In response to performance figures released today that show four-hour performance at major A&Es at 77% in September, President of the Royal College of Emergency Medicine, Dr Katherine Henderson said:

“The latest emergency care performance figures once again show the scale of the challenge facing our hardworking staff. We are going into winter in a difficult position – nearly six percentage points worse than last year in terms of four-hour performance at major departments, with the number of attendances continuing to rise.

“Emergency admissions also continue to rise, which is why comments made by NHS Chief Executive Simon Stevens about increasing bed numbers are so welcome. For too long there has been little desire to halt the decline in bed numbers, with a focus instead on diversion schemes which have lacked evidence and have historically failed.

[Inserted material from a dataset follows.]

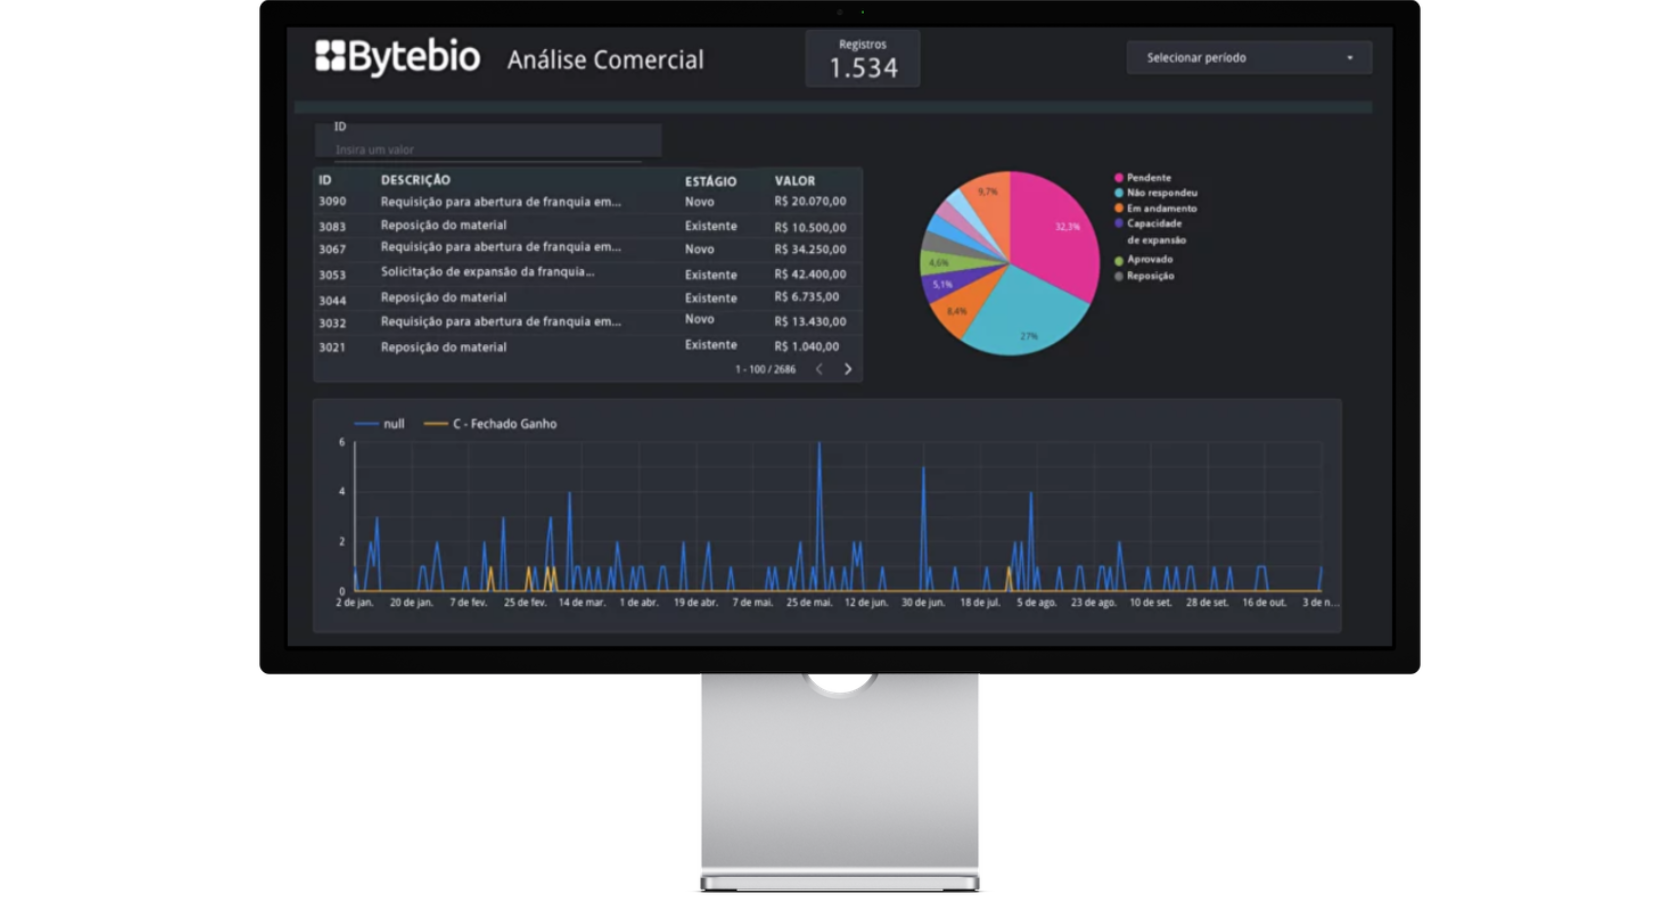Sort table by ESTÁGIO column header
The height and width of the screenshot is (900, 1680).
pyautogui.click(x=710, y=181)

“Same Day Emergency Care (SDEC) can undoubtedly play a vital part in the emergency care system, but an audit released today by the Society for Acute Medicine shows that almost half of units set-up across the NHS to deliver it are being turned into extra wards because of the need to admit so many patients.

“We simply must get the fundamentals of care right; we need more beds and crucially we need the staff to manage them. Without them we risk having even more patients stuck in A&E, stuck on trolleys and stuck in corridors – which is unacceptable. It is therefore urgent that plans are made to increase bed capacity both in hospital and in the community.”